Are you ready to get your students moving on the first day of school.  Here is a clip of my new Zoo Action Verb Dance multimedia file and activity packet.  It's modified to the tune:  The Green Grass Grows All Around.  If you are familiar with the song, then you know it repeats over and over again.  The result?  Your students will get lots of movement, creativity, and dramatic fun while learning about action verbs.  Here are frequently asked questions:  Do you introduce your songs as you teach the concept.  Answer:  No, we "do" the songs all the time.  Our students need movement, laughter, and fun to make meaningful connections to learning.  So we sing everyday. We move everyday.  We dance everyday.  And then we connect it to learning as an integral part of our classroom curriculum.  When it comes time to do the "Verb" study, they've had so many meaningful connections, that it clicks.  They get it.  Here is the litmus test I use when doing a new activity.  Are they smiling?  Are they having fun?  If the answer is yes, then their brains are more receptive to learning and remembering.  What would you rather do on an "inservice" professional development day?  Listen to someone talk all day long (you can't have your cell phones out:-)? Or move around, try out the activities, and rearrange them in your room?  The multimedia packet comes with the Quick Time file to display on any interactive whiteboard, Smart Board, digital projector, or computer.  You can stop it along the way to focus on individual skills or animal movements.  You can work on phonics, letter sounds, rhyming words (what rhymes with fish?).  Then I have included an activity packet with the mp3 version of the song (for those that don't have the technology) and all of the animal cards to play the games.  

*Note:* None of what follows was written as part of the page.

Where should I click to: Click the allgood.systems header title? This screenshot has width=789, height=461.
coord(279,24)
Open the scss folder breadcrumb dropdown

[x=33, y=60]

Check it out on TpT.  Click HERE.  It's on sale for the next 2 days.

Monday, July 29, 2013

The What If Anchor Chart

It's that time of the year.  Teachers are heading back to their classrooms to organize, rearrange, and gather their lessons together as they prepare for the first day of school.  And with all of those preparations, comes thoughts of new students and teaching those essential procedures.


I am a big "anchor chart" teacher.  I believe every problem can be solved by building an anchor chart with your students.  Here is my favorite one to do with my class.  You can adapt it to meet the needs of your students' ages and developmental levels.  If you have younger students, add some pictures.  If you have older students, add more details.

This chart is a springboard for a future chart we will build together.  This is the . . . "What if" . . . chart.  Just picture it in your head.  You are sitting at the guided reading group table and children are coming up to the table to ask you questions.  You are working with small groups in guided math.  Once again, the students have burning questions.  I take those burning questions and turn them into a "What If Anchor Chart."

Here is how it works.  Brainstorm a list of reasons that the students might need to interrupt you.  Here is the beauty of this chart.  It is a building chart that can be added to all year long.  This chart gives students solutions to their problems.  Yes, I know we all have procedures into place for a broken pencil, missing game piece, and broken technology.  But there is something magical about the "What if" chart.

 I hang it close by my guided reading table and kindly point to it as children approach me.  They learn really quickly all of the procedures for the "What if I need to interrupt you questions."  I hope you drop by again for my next blog post.

UPDATE in response to questions from readers 7-1-14.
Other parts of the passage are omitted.